Problem description:
Your output should be the lines from the one containing "Instruction: Expand the" through the last line below, both ends included, exactly as written and free of pictures.

[Collected data]
::::::
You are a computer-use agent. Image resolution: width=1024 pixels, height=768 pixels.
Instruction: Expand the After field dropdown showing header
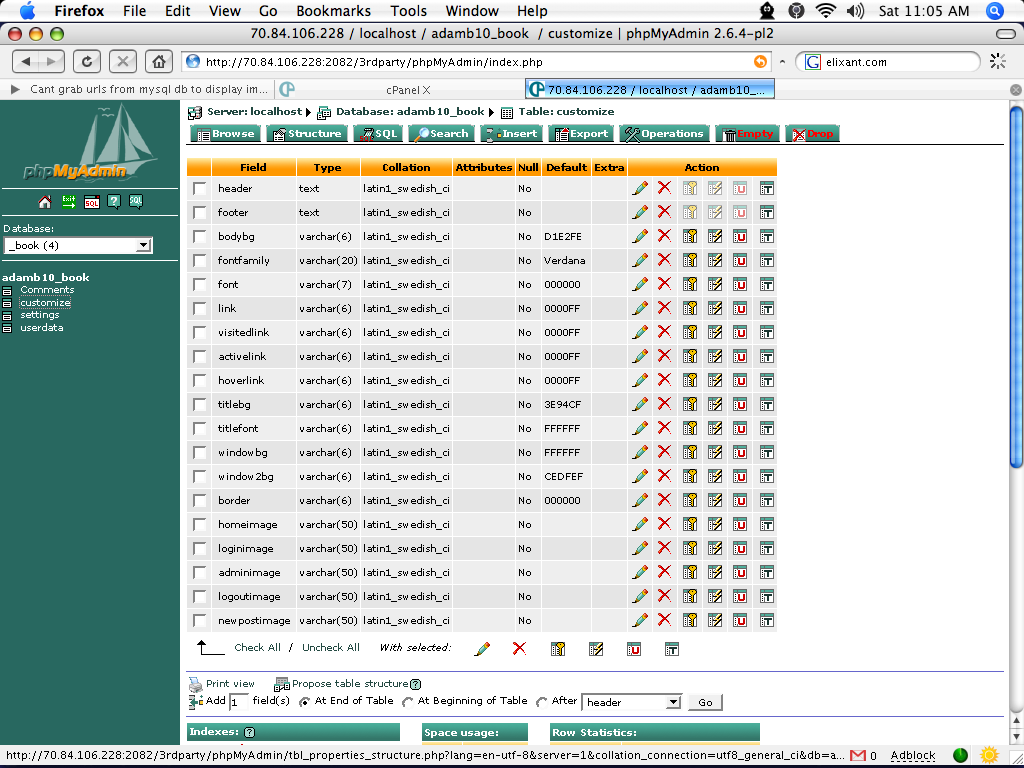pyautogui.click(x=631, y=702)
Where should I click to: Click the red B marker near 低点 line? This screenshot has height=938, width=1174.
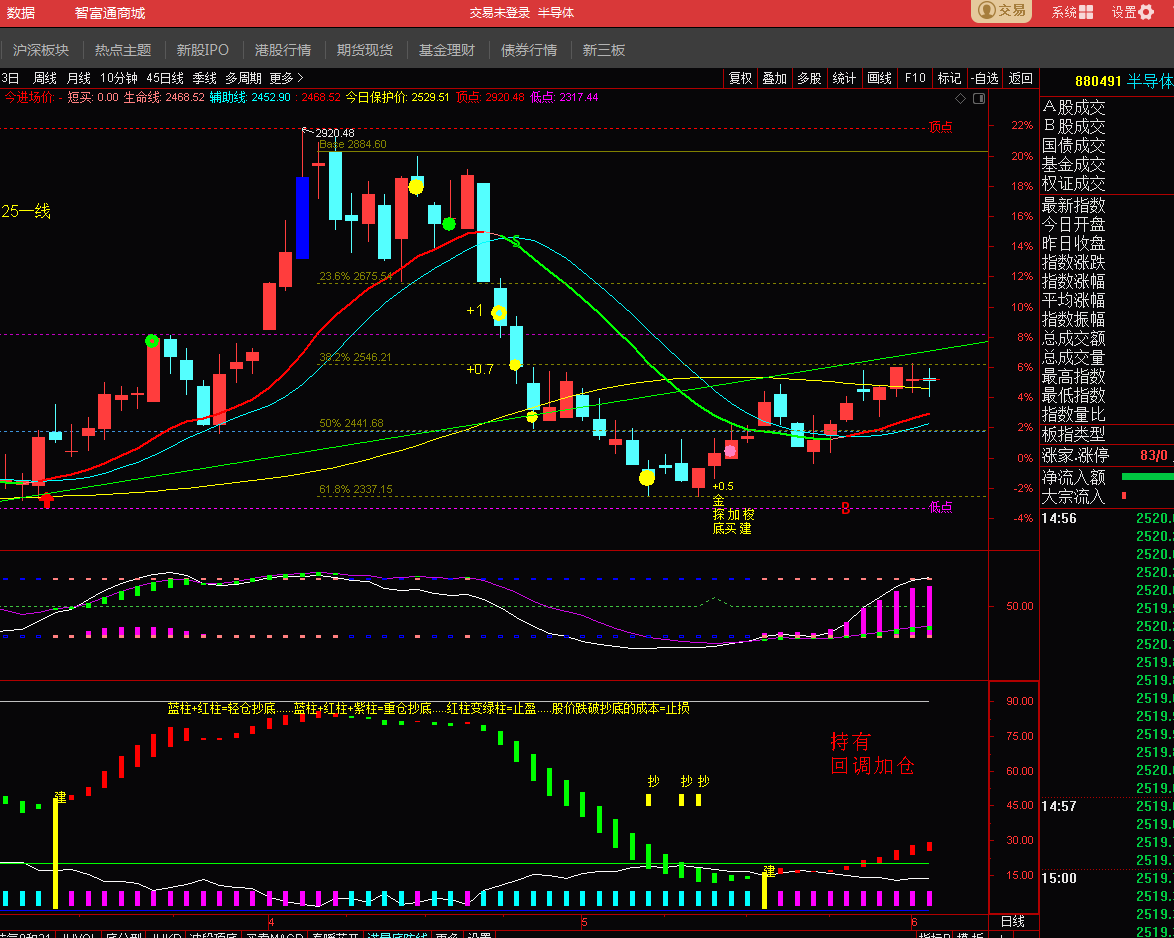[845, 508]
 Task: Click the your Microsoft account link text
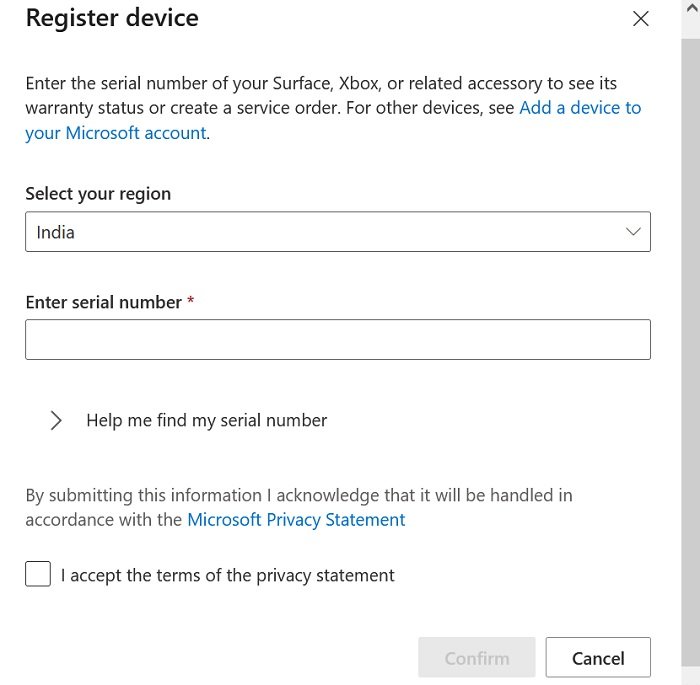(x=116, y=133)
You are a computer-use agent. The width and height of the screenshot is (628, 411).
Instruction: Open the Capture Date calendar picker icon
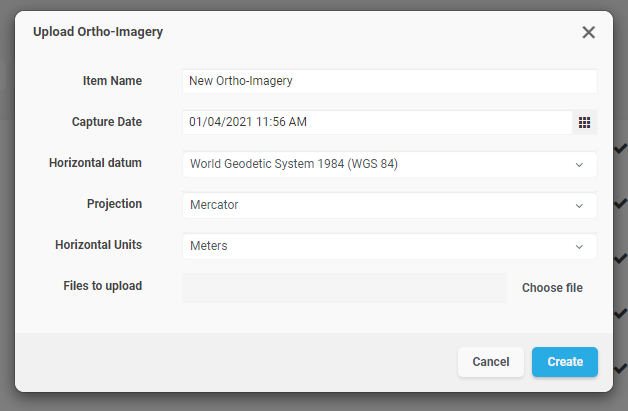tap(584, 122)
::::::
Result below:
Instruction: Expand the After field dropdown showing header
pyautogui.click(x=631, y=702)
Where should I click to: Click the red B marker near 低点 line? This screenshot has height=938, width=1174.
[845, 508]
 Task: Click the your Microsoft account link text
(x=116, y=133)
You are a computer-use agent. The width and height of the screenshot is (628, 411).
Instruction: Open the Capture Date calendar picker icon
tap(584, 122)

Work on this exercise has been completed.